COCIDO MARAGATO
Relato 15
Congregados al calor de la chimenea, que en esos momentos desprende centellas, los hombres entablan una de las discusiones diarias para abrir boca. Cruje el invierno. Eugenio los mira con distanciamiento, acostumbrado como está a sus diatribas, que por regla general acaban en ninguna parte. Mientras repasa las botellas del estante y de reojo controla la cocina, de buena gana echaría un pitillo de picadura si no fuera por la prohibición. Ni dentro ni fuera, se conforma el restaurador. Anda alborotado el personal, cantándole las tripas, así que Eugenio se huele que el revuelo aumente. En la mesa del fondo hay una pareja de forasteros que hablan con acento francés. Pero las viandas se servirán en el momento oportuno.
—A ver, Tenorio, dinos por qué el cocido maragato se come al revés—, pregona Félix, el más bravío del grupo.
—Por supuesto, compañero, aunque todo el mundo en Somoza lo sabe—, replica el interfecto, que se levanta presto y dirige sus pasos hacia los primerizos clientes— ¿Quieren que se lo cuente, amigos? —les inquiere— Pues sucede que varios siglos atrás, los arrieros maragatos, nuestros antepasados, comían en el mismo carro en el que viajaban.
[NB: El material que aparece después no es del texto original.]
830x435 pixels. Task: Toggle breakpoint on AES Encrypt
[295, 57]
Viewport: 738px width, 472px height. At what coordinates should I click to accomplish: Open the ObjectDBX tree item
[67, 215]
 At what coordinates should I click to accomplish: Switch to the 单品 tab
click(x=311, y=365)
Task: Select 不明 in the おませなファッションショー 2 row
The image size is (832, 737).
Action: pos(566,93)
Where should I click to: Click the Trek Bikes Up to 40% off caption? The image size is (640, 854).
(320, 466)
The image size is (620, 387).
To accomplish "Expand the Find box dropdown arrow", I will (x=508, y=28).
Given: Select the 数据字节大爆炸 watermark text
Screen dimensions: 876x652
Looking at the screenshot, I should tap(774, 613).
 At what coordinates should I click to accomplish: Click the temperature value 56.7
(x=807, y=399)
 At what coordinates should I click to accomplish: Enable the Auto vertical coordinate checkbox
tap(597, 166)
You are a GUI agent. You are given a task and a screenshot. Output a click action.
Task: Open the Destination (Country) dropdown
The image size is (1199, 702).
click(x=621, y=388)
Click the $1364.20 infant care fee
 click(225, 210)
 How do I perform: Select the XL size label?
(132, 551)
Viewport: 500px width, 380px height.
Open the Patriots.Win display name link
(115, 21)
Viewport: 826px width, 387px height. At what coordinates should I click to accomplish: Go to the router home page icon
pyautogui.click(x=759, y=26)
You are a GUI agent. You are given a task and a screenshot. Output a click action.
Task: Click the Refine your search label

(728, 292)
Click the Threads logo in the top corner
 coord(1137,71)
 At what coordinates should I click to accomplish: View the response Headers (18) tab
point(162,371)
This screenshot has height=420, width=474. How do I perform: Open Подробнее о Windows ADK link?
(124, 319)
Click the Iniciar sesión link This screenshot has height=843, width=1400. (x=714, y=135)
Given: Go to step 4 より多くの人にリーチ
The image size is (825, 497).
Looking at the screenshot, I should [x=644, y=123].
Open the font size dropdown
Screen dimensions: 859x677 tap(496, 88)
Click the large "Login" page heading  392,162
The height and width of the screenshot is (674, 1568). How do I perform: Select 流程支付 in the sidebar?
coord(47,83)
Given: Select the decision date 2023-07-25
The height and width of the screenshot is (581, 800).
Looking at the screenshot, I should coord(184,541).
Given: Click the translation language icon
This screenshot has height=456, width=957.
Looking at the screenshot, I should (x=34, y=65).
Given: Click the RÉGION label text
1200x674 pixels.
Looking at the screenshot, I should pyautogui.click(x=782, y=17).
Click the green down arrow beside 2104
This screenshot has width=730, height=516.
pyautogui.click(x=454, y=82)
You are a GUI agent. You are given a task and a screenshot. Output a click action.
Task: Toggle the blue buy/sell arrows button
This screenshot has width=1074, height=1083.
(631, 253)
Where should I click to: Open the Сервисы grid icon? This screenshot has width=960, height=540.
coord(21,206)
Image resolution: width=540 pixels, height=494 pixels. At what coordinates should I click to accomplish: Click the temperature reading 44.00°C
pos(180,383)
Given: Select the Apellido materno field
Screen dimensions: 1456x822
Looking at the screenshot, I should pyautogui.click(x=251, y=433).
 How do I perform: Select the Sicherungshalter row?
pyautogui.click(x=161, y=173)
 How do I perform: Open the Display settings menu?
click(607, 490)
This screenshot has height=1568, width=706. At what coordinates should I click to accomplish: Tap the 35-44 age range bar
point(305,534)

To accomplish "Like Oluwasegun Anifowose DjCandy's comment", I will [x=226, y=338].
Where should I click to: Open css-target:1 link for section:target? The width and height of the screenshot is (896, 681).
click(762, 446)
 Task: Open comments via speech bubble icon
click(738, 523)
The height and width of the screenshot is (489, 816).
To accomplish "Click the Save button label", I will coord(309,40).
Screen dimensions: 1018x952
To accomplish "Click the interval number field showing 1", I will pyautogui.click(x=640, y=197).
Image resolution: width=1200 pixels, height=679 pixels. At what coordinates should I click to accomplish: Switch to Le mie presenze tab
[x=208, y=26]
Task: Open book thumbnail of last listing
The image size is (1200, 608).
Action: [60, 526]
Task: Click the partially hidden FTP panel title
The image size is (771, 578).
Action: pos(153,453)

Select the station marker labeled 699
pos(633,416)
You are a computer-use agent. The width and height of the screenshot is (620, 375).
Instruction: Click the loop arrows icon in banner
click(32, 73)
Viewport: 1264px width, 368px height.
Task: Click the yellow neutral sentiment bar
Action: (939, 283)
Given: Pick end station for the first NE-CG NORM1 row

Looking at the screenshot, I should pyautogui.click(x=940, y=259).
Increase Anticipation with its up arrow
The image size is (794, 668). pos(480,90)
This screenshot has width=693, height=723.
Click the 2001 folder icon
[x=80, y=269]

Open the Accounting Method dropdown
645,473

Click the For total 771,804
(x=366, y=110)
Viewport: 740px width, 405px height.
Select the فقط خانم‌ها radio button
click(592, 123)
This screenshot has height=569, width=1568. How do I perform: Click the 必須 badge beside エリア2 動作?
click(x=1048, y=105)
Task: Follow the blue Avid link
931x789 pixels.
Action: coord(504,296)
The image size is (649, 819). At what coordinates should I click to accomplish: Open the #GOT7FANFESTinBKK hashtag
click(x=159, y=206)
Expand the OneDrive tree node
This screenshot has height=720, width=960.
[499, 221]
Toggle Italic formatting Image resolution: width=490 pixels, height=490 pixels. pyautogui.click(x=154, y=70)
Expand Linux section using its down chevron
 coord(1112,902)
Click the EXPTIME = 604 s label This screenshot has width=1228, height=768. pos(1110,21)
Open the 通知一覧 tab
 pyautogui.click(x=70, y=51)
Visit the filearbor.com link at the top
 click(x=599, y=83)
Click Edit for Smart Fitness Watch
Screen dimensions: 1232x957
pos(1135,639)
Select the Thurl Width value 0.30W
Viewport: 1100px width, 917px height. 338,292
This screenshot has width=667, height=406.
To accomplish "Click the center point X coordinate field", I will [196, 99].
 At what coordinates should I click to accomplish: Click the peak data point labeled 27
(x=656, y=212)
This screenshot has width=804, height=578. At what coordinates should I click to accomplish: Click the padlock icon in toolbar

Y para no perder tiempo, calentaban la olla de cocido en un anafe. Una vez listo y calentito todo, empezaban por la carne, luego los garbanzos y por último el caldo. Se les llaman los tres vuelcos. Así me lo ha contado mi padre, a mi padre se lo contó su padre y así sucesivamente.
A todo esto, toma la palabra el gabacho:
—Encantado de conocerlos, messieurs, pero el auténtico origen se debe a mis compatriotas franceses, durante la invasión napoleónica. Andaban por estas tierras cuando, teniendo el cocido dispuesto, temieron una inminente batalla, por lo que decidieron degustar primero la carne, lo más nutritivo, y dejar para después, si daba tiempo, los garbanzos, la verdura y la sopa. Y aquí estamos mi mujer y yo para degustar uno de sus exquisitos cocidos.
La historia indigna a los lugareños, que se sienten ofendidos por una falsa leyenda, según coinciden. Y más aún si la cuenta un francés en sus mismas narices.
Eugenio, mandil al hombro, se planta ante los comensales y dice con tono altanero:
—Mire usted, señor francés, que me da que a su leyenda le falta un punto de sal, esto es, de realidad. Porque lo cierto es que sí, ocurrió en época de la Independencia cuando las tropas napoleónicas invadieron estas tierras maragatas que sus habitantes cultivaban con esmero de sol a sol, aunque con tiempo de preparar unos suculentos cocidos, que comían tras el sonido del triángulo que tocaban las mujeres.
El silencio reina en el salón, todos le ponen oídos a Eugenio.
—Los franceses, al escucharlo, dejaban que tomaran los dos primeros vuelcos y luego asaltaban la casa para apropiarse de las carnes. Así sucedió hasta que los maragatos, que no somos tontos, cambiamos el orden de los platos, de tal guisa que a los soldados invasores sólo les quedaba el caldo cuando llegaban.
Dicho lo cual, todos los presentes proceden a zamparse un exquisito cocido maragato como manda la tradición, sea cual sea la leyenda.